Question

\[x \cos\left( \frac{y}{x} \right) \cdot \left( y dx + x dy \right) = y \sin\left( \frac{y}{x} \right) \cdot \left( x dy - y dx \right)\]

Answer 1

We have, 
\[x \cos\left( \frac{y}{x} \right)\left( y dx + x dy \right) = y \sin \left( \frac{y}{x} \right)\left( x dy - y dx \right)\]
\[ \Rightarrow xy \cos \left( \frac{y}{x} \right) dx + x^2 \cos \left( \frac{y}{x} \right) dy = xy \sin \left( \frac{y}{x} \right) dy - y^2 \sin \left( \frac{y}{x} \right) dx\]
\[ \Rightarrow \left[ xy \cos \left( \frac{y}{x} \right) + y^2 \sin \left( \frac{y}{x} \right) \right] dx = \left[ xy \sin \left( \frac{y}{x} \right) - x^2 \cos \left( \frac{y}{x} \right) \right] dy\]
\[ \Rightarrow \frac{dy}{dx} = \frac{xy \cos \left( \frac{y}{x} \right) + y^2 \sin \left( \frac{y}{x} \right)}{xy \sin \left( \frac{y}{x} \right) - x^2 \cos \left( \frac{y}{x} \right)}\]
This is a homogeneous differential equation . 
\[\text{ Putting }y = vx\text{ and }\frac{dy}{dx} = v + x\frac{dv}{dx},\text{ we get }\]
\[v + x\frac{dv}{dx} = \frac{v x^2 \cos v + v^2 x^2 \sin v}{v x^2 \sin v - x^2 \cos v}\]
\[ \Rightarrow v + x\frac{dv}{dx} = \frac{v \cos v + v^2 \sin v}{v \sin v - \cos v}\]
\[ \Rightarrow x\frac{dv}{dx} = \frac{v \cos v + v^2 \sin v}{v \sin v - \cos v} - v\]
\[ \Rightarrow x\frac{dv}{dx} = \frac{v \cos v + v^2 \sin v - v^2 \sin v + v \cos v}{v \sin v - \cos v}\]

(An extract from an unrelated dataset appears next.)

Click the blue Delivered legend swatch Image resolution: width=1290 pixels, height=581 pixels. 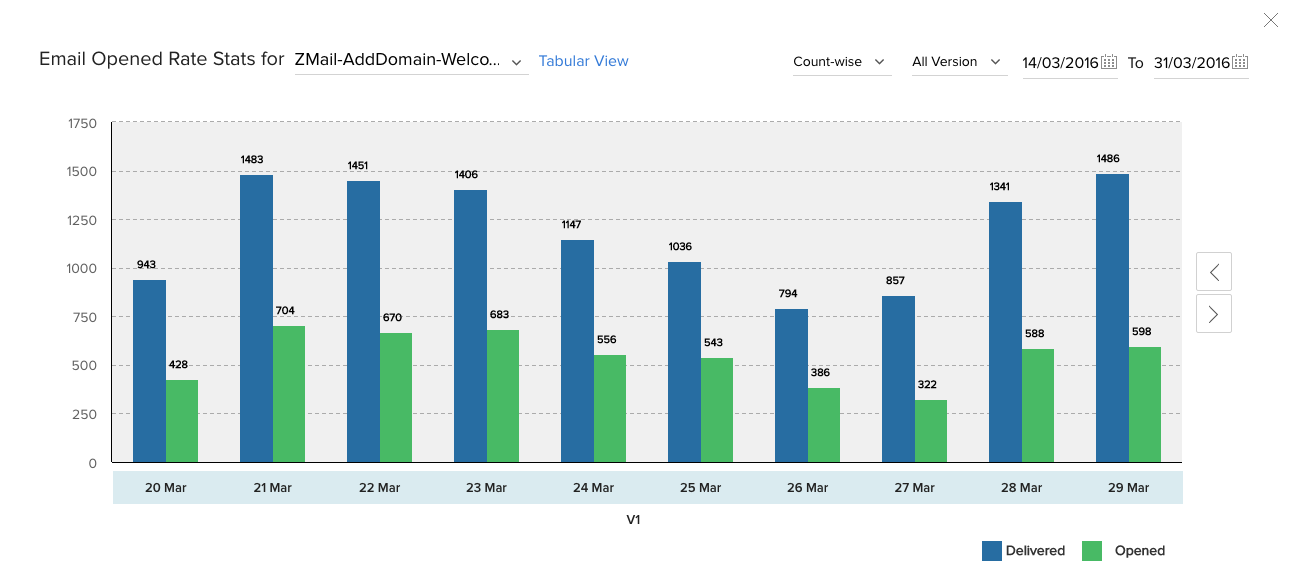(x=992, y=551)
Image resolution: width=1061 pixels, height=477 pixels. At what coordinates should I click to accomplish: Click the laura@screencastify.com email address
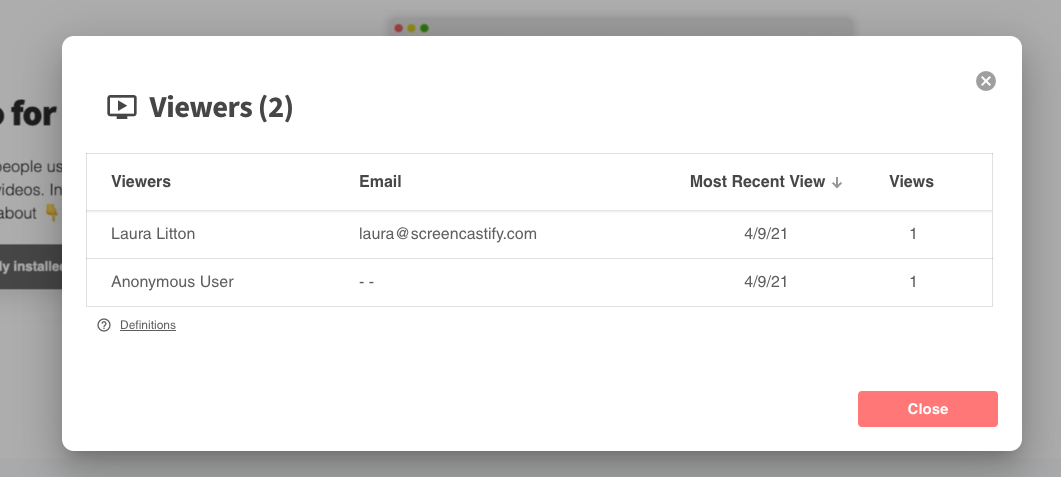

\[ \Rightarrow x\frac{dv}{dx} = \frac{2v \cos v}{v \sin v - \cos v}\]
\[ \Rightarrow \frac{v\sin v - \cos v}{2 v \cos v}dv = \frac{1}{x}dx\]
Integrating both sides, we get
\[\int\frac{v\sin v - \cos v}{2 v \cos v}dv = \int\frac{1}{x}dx\]

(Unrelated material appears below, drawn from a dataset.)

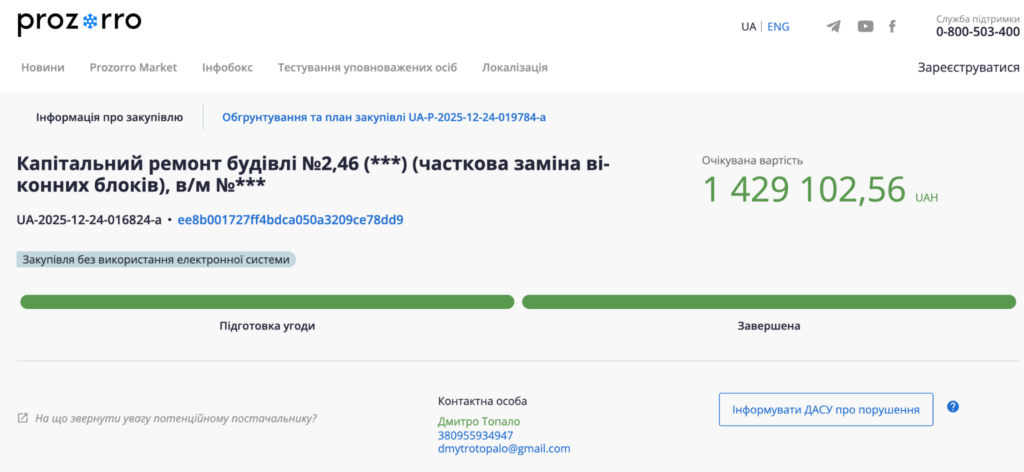Open the Facebook page icon
The width and height of the screenshot is (1024, 472).
pos(892,26)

\[ \Rightarrow \int\frac{v\sin v - \cos v}{v \cos v}dv = 2\int\frac{1}{x}dx\]
\[ \Rightarrow \int\frac{v \sin v}{v \cos v}dv - \int\frac{\cos v}{v \cos v}dv = 2\int\frac{1}{x}dx\]
\[ \Rightarrow \int\tan v dv - \int\frac{1}{v}dv = 2\int\frac{1}{x}dx\]

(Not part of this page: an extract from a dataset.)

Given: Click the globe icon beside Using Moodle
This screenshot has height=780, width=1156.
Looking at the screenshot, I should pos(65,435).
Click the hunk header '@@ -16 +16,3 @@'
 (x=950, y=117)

\[ \Rightarrow \log \left| \sec v \right| - \log \left| v \right| = 2 \log \left| x \right| + \log C\]
\[ \Rightarrow \log \left| \frac{\sec v}{v} \right| = \log \left| C x^2 \right|\]
\[ \Rightarrow \frac{\sec v}{v} = C x^2 \]
\[\text{ Putting }v = \frac{y}{x},\text{ we get }\]
\[\sec \left( \frac{y}{x} \right) = \frac{y}{x} \times C \times x^2 \]
\[ \Rightarrow \sec \left( \frac{y}{x} \right) = Cxy\]
\[\text{Hence, }\sec \left( \frac{y}{x} \right) = Cxy\text{ is the required solution.}\]